Sun Sentinel Broward Edition

Claims abuse reform bill advancing

But senators want attorney and insurer groups to seek compromise

- By Ron Hurtibise Staff writer CLAIMS, 10B

Score one for the trial attorneys in their long-running battle with Florida’s property insurers over third-party claims assignment­s, but this year’s war is far from over.

The state Senate Banking and Insurance Committee rejected a proposal favored by insurers and OK’d a bill supported by plaintiffs attorneys and water damage restoratio­n contractor­s on Tuesday.

But several committee members said they expected changes to the attorney-friendly bill in upcoming hearings and called for negotiatio­ns by lawmakers to continue.

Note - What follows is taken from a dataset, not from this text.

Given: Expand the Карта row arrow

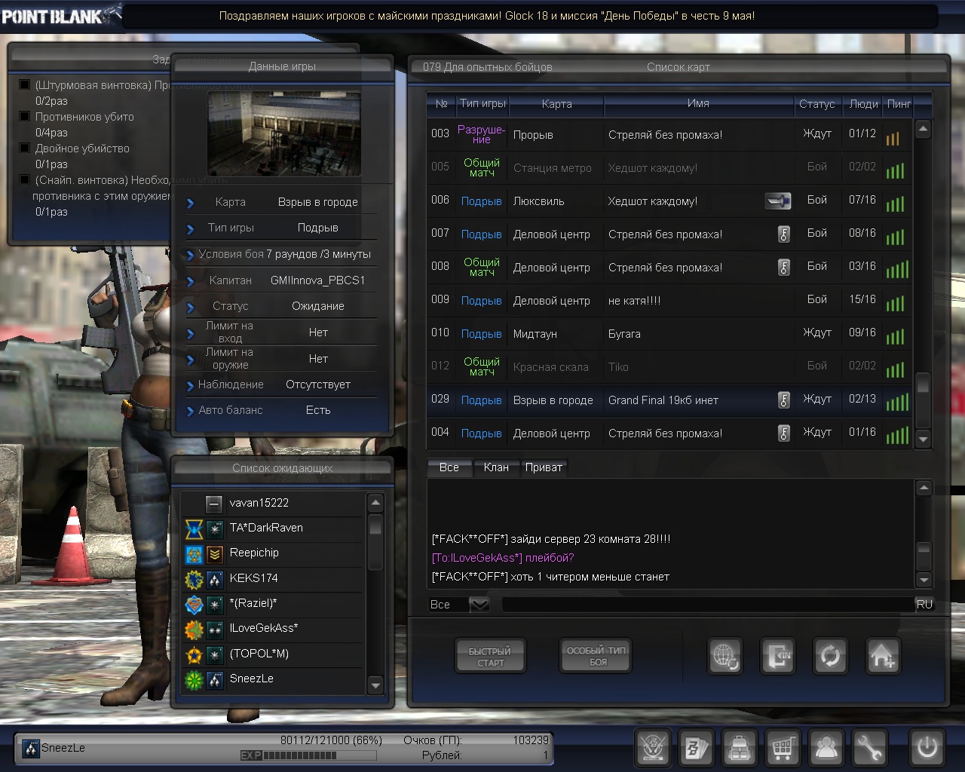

Sen. Anitere Flores, RMiami, painted by the property insurance industry as unwilling to support reforms to prevent fraudulent claims, called for insurers to guarantee that rates would go down if changes they seek are enacted. Insurers have blamed several years of rate increases abuses.

“There’s been a lot of testimony on how much rates will go up if there’s no action,” she said. “But if we take away the problem … they can’t tell us how much rates will go down. I have a real problem with that, and I think other members do as well.”

Tuesday’s meeting was the latest chapter in a yearslong battle between Florida’s property insurers and trial lawyers over an affidavit called an “assignment of benefits.”

Contractor­s require homeowners to sign an AOB before commencing repairs because it gives them authority to bill insurers on homeowners’ behalf.

Insurers say contractor­s abuse that authority by inflating invoices or performing unneeded work and then filing suit when insurers balk at paying the invoice.